Search the material below for lines containing the string "handle", and copy every one you find.

Data supplied section start

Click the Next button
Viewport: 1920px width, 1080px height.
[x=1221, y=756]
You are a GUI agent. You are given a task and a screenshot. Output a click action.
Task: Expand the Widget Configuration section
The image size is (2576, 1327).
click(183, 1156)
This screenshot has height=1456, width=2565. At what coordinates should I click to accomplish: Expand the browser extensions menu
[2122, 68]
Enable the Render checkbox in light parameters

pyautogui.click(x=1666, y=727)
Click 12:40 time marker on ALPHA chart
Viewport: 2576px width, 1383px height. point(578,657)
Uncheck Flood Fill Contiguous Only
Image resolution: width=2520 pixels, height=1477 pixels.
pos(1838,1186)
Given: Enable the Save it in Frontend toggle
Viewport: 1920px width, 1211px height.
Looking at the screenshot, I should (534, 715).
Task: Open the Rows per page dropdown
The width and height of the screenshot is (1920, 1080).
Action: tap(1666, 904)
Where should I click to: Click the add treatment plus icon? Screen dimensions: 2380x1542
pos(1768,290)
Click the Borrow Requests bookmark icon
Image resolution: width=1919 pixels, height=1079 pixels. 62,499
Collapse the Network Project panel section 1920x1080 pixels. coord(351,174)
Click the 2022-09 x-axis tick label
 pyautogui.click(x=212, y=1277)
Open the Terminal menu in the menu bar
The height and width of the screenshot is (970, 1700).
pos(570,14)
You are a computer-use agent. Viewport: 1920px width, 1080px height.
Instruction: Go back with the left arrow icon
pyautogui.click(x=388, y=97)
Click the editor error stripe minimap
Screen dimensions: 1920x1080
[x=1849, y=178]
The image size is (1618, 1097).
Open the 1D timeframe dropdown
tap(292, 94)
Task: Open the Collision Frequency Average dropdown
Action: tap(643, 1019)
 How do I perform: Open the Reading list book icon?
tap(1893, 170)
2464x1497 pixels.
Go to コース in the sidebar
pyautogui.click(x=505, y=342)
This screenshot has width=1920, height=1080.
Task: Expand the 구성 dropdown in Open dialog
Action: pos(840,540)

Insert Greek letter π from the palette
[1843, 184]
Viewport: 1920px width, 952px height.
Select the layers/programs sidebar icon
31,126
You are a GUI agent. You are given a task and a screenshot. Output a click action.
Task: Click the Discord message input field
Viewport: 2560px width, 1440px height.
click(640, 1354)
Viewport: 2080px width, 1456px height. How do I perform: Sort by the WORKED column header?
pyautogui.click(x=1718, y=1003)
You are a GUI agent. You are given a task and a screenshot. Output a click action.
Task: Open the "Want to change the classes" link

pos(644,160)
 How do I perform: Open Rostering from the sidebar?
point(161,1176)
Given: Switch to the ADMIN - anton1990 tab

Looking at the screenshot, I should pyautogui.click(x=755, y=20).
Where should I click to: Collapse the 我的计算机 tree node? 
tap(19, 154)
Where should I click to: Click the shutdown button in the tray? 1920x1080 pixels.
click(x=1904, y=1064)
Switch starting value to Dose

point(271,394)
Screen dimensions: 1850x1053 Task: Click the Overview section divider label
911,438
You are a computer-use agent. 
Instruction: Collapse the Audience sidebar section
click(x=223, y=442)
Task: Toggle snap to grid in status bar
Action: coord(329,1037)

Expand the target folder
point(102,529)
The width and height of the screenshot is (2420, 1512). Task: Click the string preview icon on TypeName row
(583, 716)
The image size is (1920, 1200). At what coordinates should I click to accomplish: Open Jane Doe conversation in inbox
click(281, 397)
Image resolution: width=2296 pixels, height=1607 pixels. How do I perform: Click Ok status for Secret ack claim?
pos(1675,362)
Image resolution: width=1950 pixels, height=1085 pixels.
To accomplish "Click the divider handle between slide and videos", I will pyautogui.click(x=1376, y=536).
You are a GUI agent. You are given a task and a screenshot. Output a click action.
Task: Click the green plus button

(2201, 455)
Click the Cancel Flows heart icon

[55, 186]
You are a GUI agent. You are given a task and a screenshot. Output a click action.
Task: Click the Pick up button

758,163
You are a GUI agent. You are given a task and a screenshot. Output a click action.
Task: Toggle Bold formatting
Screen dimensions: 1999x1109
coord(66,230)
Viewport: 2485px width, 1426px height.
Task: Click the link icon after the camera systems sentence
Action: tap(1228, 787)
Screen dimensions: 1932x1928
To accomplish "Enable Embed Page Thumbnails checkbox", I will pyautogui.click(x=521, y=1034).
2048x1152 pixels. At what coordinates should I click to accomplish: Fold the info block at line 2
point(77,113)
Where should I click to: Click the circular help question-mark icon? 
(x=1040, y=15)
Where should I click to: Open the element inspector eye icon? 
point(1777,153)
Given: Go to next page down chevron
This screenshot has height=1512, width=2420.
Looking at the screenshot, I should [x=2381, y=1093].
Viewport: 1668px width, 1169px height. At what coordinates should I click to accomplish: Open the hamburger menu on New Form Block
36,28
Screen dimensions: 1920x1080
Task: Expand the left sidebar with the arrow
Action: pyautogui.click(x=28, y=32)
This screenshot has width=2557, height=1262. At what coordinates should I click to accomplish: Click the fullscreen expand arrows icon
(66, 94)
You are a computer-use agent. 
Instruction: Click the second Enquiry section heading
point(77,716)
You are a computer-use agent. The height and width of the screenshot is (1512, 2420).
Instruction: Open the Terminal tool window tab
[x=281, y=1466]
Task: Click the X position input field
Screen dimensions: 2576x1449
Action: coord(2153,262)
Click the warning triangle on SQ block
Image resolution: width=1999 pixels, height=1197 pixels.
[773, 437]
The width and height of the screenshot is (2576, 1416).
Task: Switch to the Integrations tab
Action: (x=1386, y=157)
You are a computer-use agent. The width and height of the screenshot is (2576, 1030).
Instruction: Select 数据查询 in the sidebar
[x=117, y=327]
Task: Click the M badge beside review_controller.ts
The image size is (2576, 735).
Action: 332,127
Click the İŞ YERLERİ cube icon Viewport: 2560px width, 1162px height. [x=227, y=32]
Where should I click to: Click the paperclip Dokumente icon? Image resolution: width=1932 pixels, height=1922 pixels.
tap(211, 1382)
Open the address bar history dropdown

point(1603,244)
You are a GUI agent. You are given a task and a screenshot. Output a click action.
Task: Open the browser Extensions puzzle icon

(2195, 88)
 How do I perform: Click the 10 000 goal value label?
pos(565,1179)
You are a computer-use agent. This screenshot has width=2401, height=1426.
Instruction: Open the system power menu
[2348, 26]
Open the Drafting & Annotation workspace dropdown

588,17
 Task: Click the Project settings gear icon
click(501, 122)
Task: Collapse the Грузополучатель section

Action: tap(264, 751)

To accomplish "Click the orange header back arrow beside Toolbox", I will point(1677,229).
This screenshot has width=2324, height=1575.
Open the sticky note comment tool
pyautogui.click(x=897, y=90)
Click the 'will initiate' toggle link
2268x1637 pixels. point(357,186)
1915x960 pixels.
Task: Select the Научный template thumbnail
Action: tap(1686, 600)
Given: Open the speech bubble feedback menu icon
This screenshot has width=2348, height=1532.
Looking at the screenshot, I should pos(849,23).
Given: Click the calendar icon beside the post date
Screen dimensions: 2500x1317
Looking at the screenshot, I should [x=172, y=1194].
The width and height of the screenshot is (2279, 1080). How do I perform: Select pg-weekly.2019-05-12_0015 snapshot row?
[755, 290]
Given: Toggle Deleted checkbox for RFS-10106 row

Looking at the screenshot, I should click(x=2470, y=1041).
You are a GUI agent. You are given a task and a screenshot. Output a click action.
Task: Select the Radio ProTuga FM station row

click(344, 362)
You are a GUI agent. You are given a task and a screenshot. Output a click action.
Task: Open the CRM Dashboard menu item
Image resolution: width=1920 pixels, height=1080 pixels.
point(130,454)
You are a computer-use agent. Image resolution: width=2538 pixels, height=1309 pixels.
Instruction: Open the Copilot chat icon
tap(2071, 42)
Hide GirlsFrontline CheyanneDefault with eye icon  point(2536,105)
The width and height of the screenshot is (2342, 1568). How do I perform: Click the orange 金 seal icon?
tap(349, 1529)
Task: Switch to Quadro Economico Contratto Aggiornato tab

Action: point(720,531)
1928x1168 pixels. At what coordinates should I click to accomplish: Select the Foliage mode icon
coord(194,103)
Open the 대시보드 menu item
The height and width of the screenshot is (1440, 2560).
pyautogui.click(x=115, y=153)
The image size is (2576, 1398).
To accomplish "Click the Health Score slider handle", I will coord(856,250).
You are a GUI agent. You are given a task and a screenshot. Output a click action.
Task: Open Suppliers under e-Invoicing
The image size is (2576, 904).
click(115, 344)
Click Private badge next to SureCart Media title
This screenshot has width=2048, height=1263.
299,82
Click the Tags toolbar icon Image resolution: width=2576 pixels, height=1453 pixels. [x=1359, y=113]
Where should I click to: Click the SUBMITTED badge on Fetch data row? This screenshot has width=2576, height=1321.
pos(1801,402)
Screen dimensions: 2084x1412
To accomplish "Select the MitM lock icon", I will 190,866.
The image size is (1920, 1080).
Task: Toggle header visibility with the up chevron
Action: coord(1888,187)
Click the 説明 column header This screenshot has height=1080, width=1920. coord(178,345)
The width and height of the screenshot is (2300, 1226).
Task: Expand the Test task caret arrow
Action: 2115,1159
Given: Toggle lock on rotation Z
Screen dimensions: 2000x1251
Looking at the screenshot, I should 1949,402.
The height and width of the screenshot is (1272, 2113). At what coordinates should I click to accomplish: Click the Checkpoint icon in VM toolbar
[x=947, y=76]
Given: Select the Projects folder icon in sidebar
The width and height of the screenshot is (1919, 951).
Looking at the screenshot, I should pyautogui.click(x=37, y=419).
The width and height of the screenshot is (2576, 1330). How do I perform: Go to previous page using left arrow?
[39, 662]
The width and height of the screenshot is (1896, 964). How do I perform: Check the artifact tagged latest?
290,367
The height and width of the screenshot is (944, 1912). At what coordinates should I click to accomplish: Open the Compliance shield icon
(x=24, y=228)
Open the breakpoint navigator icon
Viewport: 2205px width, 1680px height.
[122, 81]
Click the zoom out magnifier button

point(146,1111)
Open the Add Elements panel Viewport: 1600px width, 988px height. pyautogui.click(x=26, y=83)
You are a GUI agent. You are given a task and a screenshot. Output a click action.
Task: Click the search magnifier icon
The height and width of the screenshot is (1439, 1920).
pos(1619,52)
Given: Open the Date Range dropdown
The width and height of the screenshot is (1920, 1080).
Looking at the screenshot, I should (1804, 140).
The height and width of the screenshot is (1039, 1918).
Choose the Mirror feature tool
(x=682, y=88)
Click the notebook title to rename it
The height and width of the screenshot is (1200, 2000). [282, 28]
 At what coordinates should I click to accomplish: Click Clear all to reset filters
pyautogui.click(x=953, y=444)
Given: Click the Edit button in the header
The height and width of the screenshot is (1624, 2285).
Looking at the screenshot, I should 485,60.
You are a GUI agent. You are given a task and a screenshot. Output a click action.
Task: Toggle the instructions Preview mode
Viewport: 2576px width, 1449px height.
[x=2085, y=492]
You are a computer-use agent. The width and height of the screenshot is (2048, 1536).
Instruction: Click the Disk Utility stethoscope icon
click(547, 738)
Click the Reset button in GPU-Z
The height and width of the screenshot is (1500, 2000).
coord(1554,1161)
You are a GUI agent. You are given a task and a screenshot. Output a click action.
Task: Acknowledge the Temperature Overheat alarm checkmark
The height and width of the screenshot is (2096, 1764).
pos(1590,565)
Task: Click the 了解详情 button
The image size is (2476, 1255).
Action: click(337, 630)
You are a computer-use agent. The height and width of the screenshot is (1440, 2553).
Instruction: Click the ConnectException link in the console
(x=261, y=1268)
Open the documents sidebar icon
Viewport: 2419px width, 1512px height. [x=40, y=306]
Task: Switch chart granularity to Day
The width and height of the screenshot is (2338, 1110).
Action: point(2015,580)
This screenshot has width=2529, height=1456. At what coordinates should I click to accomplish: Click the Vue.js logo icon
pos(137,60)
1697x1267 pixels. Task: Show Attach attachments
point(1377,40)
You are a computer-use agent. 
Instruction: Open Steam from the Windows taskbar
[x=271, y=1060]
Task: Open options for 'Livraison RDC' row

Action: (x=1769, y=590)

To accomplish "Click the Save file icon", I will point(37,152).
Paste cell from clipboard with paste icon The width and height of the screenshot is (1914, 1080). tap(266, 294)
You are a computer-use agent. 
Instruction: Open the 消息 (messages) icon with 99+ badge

Data supplied section end

Solution to the exercise:
To accomplish "Click the divider handle between slide and videos", I will pyautogui.click(x=1376, y=536).
To accomplish "Click the Health Score slider handle", I will coord(856,250).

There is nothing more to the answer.